## Activity
Beginning with the line where "Screen dimensions: 800x450" appears, repeat every remaining line of the entries exactly, the last line included.

## Material to process
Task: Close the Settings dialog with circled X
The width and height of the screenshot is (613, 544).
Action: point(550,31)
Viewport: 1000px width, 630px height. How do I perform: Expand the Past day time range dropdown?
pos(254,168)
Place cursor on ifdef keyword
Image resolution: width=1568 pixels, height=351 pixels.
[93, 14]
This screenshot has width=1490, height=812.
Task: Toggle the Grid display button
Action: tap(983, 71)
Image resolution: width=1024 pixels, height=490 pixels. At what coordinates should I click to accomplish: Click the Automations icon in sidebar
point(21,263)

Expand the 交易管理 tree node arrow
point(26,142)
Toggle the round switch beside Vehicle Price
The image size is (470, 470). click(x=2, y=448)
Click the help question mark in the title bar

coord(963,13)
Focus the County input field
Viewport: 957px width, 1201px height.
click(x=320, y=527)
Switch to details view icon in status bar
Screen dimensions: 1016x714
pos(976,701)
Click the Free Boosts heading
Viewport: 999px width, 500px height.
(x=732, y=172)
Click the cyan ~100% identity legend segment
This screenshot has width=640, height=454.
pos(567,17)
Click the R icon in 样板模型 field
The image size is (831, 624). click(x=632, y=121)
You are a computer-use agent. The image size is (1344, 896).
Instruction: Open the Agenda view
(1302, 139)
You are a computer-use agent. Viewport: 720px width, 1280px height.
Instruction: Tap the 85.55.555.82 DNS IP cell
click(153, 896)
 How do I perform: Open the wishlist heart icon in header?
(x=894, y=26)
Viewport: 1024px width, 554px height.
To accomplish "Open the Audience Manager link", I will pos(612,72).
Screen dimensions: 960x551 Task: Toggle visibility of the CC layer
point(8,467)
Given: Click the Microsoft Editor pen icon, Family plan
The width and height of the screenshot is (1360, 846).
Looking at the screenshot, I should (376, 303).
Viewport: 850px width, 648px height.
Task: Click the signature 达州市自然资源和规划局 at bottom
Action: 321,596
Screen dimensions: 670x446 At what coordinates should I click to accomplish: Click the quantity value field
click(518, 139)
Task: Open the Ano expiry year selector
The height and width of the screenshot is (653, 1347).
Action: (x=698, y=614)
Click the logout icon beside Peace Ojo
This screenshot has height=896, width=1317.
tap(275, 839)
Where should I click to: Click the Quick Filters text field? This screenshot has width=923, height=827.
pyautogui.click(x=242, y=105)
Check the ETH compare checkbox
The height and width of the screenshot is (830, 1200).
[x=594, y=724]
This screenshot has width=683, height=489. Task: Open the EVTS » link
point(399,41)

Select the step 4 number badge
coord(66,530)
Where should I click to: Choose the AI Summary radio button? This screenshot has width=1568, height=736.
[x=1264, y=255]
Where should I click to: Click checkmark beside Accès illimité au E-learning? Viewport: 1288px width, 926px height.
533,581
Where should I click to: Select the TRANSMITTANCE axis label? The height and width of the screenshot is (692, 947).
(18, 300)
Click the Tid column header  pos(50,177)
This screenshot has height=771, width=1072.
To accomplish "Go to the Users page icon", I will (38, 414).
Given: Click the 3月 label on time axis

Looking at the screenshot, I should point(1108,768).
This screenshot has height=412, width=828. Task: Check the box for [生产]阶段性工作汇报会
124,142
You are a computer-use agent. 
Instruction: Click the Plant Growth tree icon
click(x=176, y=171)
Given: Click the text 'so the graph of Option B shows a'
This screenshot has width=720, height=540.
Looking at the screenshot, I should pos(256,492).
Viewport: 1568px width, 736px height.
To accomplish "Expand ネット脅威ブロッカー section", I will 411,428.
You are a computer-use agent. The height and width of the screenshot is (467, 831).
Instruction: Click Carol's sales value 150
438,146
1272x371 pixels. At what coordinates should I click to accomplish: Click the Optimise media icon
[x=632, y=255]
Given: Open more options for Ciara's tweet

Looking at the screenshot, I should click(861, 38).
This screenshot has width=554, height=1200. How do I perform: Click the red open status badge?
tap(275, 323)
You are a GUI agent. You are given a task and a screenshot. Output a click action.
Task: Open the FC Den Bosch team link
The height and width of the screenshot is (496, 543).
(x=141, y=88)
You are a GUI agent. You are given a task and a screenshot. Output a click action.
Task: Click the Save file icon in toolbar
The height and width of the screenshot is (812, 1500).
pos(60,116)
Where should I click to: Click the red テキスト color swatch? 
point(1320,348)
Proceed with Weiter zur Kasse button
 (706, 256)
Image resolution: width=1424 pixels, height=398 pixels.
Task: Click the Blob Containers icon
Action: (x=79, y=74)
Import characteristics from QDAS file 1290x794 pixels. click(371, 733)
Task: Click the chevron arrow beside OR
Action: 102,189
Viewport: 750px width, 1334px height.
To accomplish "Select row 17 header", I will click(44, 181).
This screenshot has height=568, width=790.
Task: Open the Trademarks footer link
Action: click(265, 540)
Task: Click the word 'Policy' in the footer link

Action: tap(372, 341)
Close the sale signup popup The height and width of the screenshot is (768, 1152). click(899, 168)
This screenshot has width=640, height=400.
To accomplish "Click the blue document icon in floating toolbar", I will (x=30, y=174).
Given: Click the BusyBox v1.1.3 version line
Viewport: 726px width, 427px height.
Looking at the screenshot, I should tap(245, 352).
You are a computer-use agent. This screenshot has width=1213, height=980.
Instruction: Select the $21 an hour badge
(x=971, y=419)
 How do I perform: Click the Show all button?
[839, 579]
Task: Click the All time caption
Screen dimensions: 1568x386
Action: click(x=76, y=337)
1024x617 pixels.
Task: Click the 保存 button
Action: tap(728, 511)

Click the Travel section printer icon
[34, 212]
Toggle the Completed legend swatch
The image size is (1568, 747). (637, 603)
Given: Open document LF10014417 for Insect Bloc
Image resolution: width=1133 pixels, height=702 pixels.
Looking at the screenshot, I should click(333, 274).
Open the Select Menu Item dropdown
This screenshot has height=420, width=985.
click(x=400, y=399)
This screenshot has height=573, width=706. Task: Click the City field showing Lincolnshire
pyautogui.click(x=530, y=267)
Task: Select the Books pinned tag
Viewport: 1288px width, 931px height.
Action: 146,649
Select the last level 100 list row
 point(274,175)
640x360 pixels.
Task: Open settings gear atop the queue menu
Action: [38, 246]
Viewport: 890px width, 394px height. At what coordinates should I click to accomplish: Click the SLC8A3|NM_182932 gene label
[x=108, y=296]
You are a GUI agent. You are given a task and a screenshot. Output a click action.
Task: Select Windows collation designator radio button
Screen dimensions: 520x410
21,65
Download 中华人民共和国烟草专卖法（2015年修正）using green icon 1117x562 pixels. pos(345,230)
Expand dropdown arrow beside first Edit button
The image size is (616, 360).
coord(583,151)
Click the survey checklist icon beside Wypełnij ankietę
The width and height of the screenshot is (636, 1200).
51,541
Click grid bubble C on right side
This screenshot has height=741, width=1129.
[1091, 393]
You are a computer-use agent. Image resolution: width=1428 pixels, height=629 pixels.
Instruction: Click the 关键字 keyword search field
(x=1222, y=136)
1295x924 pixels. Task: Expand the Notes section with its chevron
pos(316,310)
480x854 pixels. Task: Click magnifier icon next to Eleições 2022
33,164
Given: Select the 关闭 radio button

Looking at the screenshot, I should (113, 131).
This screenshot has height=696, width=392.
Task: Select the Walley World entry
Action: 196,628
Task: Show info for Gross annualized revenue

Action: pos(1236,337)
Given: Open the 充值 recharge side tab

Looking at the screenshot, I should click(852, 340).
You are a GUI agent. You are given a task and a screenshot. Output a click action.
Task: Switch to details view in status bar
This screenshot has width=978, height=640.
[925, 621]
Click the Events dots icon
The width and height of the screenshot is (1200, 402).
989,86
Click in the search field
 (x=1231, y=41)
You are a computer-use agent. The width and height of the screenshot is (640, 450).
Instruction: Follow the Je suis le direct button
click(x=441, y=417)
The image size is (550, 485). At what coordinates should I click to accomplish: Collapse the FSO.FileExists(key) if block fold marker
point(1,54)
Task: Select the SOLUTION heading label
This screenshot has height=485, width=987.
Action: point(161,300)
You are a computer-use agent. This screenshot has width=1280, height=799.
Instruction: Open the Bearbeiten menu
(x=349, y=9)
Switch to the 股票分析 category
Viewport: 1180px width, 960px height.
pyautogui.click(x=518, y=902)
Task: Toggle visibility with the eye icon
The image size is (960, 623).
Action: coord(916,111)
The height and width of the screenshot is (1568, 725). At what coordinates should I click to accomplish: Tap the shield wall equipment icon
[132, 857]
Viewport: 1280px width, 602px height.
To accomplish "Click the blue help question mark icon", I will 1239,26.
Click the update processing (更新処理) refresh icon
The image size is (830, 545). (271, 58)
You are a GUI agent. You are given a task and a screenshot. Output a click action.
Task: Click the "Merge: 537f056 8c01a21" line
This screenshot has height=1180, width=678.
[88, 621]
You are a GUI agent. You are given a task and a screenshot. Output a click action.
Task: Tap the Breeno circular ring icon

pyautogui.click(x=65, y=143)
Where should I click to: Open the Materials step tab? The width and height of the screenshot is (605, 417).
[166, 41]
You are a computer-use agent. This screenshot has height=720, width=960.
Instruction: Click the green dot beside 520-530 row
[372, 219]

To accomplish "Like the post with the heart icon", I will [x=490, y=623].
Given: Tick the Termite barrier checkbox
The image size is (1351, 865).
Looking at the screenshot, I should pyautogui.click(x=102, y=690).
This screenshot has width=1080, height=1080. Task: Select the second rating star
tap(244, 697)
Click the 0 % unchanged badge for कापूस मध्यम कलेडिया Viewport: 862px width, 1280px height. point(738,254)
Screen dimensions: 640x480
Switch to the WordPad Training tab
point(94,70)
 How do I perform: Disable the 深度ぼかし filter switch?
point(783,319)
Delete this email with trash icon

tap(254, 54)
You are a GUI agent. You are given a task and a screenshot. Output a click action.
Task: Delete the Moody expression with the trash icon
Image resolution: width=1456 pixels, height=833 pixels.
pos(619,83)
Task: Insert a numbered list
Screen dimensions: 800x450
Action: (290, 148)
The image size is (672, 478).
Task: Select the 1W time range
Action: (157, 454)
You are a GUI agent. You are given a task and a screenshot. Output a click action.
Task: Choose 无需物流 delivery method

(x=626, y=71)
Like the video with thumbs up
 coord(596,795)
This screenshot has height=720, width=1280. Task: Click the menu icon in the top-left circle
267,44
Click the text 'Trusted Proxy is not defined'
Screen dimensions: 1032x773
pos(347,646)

## Your response
Screen dimensions: 800x450
Action: (290, 148)
The image size is (672, 478).
Task: Select the 1W time range
Action: (157, 454)
You are a GUI agent. You are given a task and a screenshot. Output a click action.
Task: Choose 无需物流 delivery method

(x=626, y=71)
Like the video with thumbs up
 coord(596,795)
This screenshot has height=720, width=1280. Task: Click the menu icon in the top-left circle
267,44
Click the text 'Trusted Proxy is not defined'
Screen dimensions: 1032x773
pos(347,646)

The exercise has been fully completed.